[INPUT RECORDS Boundary: Start]

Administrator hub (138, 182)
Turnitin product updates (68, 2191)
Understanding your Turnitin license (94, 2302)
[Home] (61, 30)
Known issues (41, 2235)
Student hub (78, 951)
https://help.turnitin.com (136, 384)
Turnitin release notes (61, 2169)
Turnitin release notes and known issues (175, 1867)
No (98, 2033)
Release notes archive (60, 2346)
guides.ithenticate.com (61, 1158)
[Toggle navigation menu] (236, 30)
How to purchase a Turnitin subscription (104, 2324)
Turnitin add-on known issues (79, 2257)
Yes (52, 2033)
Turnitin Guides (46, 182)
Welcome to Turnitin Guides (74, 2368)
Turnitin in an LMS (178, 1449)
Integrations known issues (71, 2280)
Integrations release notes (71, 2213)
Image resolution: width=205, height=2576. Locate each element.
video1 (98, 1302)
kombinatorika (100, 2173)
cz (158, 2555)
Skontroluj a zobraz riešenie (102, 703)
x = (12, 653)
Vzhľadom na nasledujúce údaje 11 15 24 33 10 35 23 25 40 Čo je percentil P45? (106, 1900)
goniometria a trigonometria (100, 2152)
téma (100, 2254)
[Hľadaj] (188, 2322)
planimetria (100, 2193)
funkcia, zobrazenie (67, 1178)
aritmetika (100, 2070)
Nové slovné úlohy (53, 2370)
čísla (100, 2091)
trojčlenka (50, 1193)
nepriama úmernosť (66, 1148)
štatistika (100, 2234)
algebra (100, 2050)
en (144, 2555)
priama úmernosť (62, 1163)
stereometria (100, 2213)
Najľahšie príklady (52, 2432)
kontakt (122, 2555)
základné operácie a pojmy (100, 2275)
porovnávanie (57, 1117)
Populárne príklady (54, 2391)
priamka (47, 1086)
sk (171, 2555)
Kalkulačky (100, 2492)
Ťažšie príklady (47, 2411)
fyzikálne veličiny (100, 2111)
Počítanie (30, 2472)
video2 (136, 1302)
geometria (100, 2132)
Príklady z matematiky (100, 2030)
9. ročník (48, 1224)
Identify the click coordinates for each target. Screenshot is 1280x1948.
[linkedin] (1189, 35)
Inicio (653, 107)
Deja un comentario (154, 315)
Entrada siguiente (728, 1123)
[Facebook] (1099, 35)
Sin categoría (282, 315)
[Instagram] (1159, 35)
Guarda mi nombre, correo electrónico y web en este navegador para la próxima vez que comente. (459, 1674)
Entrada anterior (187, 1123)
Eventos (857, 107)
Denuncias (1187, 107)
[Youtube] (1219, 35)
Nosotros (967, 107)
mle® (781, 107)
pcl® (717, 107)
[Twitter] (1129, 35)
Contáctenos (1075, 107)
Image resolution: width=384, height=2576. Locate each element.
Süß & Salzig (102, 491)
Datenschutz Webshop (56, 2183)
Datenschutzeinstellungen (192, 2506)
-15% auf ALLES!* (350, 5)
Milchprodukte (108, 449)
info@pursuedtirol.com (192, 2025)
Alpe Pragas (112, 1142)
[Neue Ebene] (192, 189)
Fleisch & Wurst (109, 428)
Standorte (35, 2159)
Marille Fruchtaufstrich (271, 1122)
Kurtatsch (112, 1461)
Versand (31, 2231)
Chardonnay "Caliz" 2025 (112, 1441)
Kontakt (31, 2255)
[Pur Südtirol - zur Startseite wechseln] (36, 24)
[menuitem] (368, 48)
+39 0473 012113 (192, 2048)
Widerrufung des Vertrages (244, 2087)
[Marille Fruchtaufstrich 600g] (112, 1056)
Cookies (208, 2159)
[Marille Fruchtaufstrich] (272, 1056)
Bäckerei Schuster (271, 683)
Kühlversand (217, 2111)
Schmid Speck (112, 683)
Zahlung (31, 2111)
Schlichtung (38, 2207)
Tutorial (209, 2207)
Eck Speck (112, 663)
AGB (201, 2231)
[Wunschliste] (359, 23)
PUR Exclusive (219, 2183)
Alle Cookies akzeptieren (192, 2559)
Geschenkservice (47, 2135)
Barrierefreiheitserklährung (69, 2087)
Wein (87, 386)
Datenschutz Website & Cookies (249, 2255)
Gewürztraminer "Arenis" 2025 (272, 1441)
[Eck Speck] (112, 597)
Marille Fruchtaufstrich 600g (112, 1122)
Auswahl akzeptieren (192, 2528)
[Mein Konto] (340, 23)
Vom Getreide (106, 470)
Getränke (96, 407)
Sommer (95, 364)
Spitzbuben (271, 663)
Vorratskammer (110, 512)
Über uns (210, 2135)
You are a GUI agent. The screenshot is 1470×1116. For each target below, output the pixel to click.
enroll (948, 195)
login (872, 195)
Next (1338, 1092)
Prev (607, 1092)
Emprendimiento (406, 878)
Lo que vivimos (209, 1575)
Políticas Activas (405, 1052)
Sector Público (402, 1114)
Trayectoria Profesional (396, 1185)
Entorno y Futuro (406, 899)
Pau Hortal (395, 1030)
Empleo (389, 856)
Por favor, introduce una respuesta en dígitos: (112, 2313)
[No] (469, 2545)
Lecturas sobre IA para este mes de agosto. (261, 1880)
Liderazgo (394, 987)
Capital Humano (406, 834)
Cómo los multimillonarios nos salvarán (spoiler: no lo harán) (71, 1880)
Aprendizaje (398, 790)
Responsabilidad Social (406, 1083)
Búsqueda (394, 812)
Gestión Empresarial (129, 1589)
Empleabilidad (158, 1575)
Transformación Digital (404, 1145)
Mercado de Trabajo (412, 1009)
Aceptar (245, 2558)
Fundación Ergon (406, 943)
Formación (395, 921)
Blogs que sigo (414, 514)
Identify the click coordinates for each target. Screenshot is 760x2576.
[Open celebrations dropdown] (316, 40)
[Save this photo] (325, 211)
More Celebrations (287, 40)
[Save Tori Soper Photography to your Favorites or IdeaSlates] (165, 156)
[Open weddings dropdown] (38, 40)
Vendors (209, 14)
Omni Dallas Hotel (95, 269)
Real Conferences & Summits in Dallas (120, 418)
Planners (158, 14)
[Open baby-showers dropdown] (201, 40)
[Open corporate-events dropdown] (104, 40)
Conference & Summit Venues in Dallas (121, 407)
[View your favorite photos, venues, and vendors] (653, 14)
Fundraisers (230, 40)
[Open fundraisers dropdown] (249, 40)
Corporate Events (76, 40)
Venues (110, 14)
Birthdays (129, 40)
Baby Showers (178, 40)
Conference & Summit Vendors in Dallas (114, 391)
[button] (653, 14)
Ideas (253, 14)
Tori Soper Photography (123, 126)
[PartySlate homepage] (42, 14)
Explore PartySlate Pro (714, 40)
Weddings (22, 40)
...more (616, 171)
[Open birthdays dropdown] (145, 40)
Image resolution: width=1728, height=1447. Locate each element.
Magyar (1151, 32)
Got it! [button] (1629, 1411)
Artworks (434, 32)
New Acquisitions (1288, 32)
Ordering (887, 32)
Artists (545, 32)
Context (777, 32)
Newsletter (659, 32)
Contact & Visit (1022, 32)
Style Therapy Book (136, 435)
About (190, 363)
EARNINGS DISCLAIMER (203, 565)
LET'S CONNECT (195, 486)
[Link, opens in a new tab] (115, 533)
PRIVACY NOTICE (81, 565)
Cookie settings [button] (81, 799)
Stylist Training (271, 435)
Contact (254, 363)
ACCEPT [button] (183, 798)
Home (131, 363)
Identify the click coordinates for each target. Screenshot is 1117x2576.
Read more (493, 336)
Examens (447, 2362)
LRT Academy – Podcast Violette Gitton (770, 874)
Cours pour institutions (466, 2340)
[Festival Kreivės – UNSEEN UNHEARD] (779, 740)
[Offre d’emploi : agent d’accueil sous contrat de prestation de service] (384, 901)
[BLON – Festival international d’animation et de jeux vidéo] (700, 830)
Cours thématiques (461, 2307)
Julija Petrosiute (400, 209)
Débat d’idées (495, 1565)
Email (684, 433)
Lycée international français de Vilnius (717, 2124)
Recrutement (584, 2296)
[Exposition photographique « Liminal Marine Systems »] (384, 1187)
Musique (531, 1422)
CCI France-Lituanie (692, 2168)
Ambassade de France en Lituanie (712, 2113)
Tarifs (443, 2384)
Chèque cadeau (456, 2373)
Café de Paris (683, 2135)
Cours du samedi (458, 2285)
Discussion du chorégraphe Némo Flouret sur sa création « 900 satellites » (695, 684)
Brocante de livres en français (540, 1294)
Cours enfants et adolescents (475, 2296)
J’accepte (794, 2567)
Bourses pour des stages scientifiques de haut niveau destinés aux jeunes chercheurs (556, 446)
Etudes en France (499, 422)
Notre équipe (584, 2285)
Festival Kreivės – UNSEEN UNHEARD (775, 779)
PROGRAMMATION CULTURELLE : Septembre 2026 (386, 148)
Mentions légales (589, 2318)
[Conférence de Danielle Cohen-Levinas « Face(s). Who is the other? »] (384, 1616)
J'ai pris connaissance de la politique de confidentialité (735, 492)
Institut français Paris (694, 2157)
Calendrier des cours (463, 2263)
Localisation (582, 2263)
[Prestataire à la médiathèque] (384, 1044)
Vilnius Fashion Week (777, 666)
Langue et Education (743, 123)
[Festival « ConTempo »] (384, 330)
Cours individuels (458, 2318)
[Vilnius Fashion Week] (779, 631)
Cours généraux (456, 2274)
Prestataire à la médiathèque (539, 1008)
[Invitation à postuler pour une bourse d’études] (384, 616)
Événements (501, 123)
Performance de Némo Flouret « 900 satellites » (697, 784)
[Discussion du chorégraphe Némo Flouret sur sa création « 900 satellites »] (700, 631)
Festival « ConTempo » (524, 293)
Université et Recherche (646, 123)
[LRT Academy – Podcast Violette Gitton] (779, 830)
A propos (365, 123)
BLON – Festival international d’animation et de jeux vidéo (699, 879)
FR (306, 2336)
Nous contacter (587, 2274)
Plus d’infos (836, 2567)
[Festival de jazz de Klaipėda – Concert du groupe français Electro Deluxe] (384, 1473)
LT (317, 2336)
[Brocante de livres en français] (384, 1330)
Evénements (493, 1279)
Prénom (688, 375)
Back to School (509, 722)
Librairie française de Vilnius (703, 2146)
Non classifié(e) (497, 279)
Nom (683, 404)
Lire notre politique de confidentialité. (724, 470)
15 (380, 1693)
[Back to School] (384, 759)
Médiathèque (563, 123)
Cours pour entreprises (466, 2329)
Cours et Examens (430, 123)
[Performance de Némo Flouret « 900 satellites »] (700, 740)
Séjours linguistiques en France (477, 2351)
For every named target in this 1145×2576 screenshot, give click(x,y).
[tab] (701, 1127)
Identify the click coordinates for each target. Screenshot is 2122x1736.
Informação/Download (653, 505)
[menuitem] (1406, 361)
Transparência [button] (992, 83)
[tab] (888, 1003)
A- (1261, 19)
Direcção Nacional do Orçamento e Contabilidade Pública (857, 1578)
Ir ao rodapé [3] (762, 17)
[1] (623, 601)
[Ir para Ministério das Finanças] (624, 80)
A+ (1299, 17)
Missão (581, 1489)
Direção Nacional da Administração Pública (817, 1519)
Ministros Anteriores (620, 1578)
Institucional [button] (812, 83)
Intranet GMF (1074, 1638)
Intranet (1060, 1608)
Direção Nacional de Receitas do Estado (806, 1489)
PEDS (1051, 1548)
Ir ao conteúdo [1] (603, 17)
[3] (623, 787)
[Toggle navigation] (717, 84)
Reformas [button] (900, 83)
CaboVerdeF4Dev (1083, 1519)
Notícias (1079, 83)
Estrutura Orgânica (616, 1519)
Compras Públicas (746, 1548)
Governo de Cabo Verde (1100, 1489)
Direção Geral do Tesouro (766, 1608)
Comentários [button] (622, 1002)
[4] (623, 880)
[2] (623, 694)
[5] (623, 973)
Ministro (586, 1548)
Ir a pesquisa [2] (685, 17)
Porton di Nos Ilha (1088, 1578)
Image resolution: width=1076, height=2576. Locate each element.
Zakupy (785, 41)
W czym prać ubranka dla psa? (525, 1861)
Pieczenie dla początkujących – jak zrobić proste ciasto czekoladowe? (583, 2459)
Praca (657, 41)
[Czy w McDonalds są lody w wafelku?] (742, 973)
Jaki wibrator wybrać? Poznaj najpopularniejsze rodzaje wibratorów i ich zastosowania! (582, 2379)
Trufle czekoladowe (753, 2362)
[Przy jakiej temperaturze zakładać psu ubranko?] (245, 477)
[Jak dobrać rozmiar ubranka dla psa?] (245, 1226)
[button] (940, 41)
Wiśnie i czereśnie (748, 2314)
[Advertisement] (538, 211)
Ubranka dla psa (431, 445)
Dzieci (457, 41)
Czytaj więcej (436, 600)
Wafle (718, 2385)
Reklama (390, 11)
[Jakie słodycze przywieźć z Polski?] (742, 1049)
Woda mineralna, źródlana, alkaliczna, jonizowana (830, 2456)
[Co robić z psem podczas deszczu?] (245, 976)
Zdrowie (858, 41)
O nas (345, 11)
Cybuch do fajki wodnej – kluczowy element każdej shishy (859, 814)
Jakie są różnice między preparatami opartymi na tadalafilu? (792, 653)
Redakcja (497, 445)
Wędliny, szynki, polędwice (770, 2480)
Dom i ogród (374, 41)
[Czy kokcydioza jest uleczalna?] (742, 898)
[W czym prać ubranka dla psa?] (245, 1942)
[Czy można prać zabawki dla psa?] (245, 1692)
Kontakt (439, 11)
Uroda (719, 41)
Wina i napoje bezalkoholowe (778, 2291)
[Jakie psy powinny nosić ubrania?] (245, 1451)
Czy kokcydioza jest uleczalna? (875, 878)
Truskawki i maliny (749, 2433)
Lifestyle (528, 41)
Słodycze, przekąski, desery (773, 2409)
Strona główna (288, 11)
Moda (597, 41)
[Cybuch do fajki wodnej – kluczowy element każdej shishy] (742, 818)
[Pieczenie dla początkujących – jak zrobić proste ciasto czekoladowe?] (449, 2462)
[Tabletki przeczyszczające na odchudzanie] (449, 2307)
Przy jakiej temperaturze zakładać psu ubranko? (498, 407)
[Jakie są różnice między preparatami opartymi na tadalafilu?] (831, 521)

[INPUT RECORDS Boundary: End]

◆ ASSIGNMENT
Above are the records. How many of their lines hold "prać"? Answer with the number alone.

◆ RESULT
3